D. Interstate Commerce
Exemptions
Another exemption that is
frequently available to aircraft owners is the interstate
commerce exemption. Unlike the sale for resale exemption, which
exists in a similar form in nearly every state, there is wide
variation in the nature of the interstate commerce exemption
from state to state. In most cases, the aircraft buyer is viewed
as a vendor of transportation services that may be taxed under a
different tax regime, or not at all. Therefore, many states
employ this exemption to benefit the aircraft operator by
preventing it from being subject to taxation in multiple states
for the sale or use of the same aircraft.

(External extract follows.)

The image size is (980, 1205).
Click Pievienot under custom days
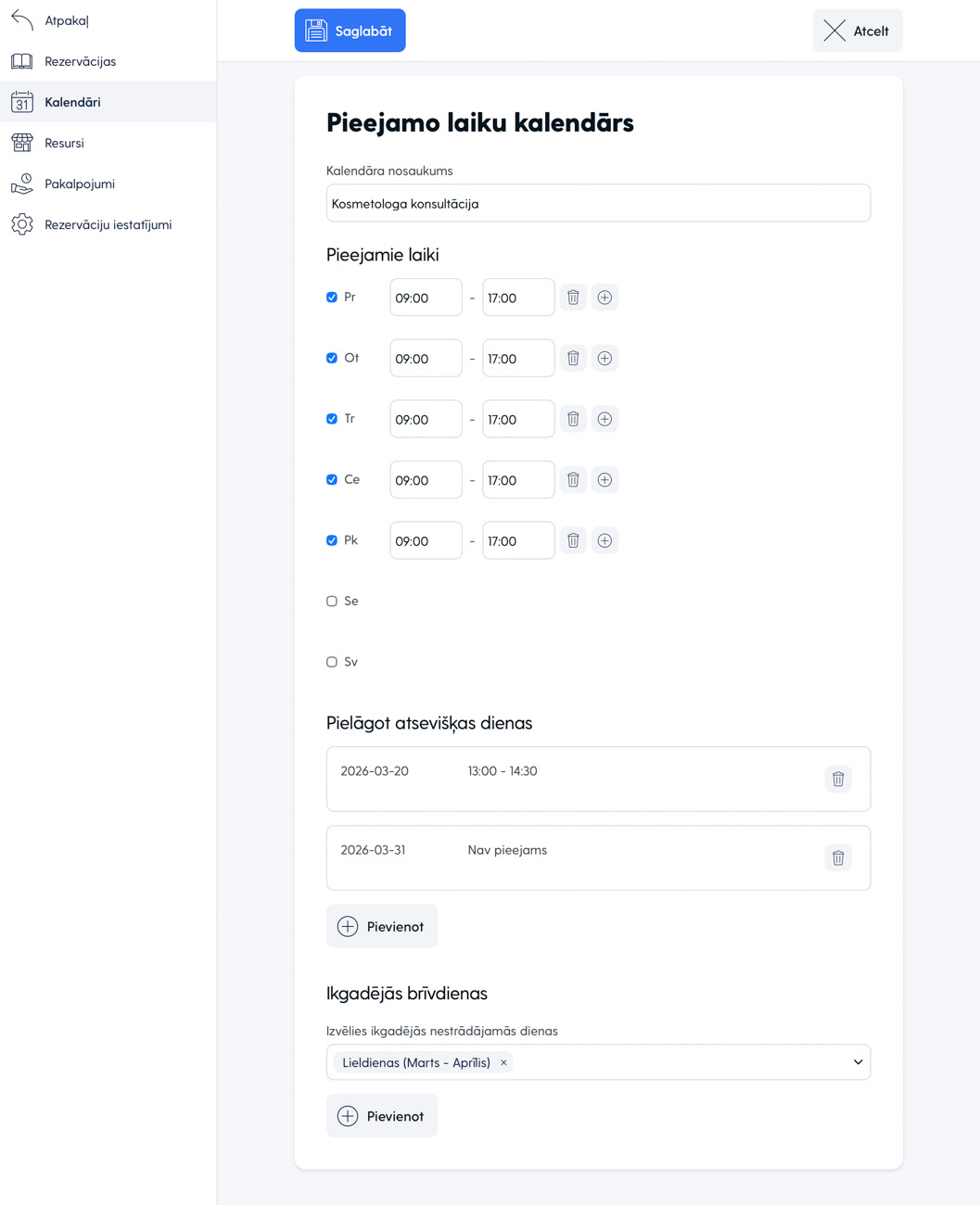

One major difference between
states on this issue is whether to exempt sales or leases to
charter (FAR Part 135) operators. Some states limit the
exemption to scheduled air carriers, other states are silent on
the question.
Another point that varies from
state to state is whether the focus should be on the use of the
aircraft itself, or on use by the end user of the aircraft. Some
states allow the exemption if the aircraft is used more than 50%
of the time in air commerce. Other states allow the exemption
only if the lessee or the purchaser of the aircraft is a
certificated air carrier. Under the former, more permissive
rule, a non-transportation company can purchase an aircraft and
benefit from the exemption, as long as a Part 135 charter
operator uses the aircraft more than 50% of the total time that
the aircraft is used.
States have various rules on how
to calculate the 50% fraction, however. Some states, such as
California, include only specific types of flights, e.g. not
training flights. Other states count flight hours where
passengers are carried, but not repositioning flights. To
further complicate matters, there can be questions about whether
the charter customers are sufficiently unrelated to the
aircraft’s owner, e.g. where the charter customers are employees
of an affiliate of the aircraft owner. There is frequently
little guidance on how unrelated the aircraft owner and the
passengers need to be for the exemption to apply. Is 10% common
ownership too much? What about 50% or 80%? Like many unanswered
questions in this area, the determination is often up to the
discretion of state revenue agents.
E. State Specific Exemptions
In addition to the broad
categories of exemptions listed above, there are a variety of
state specific exemptions for aircraft transactions that are
unique to particular states. For example, in Connecticut, all
aircraft purchase transactions involving aircraft in excess of
6,000 pounds maximum takeoff weight are exempt from sales tax.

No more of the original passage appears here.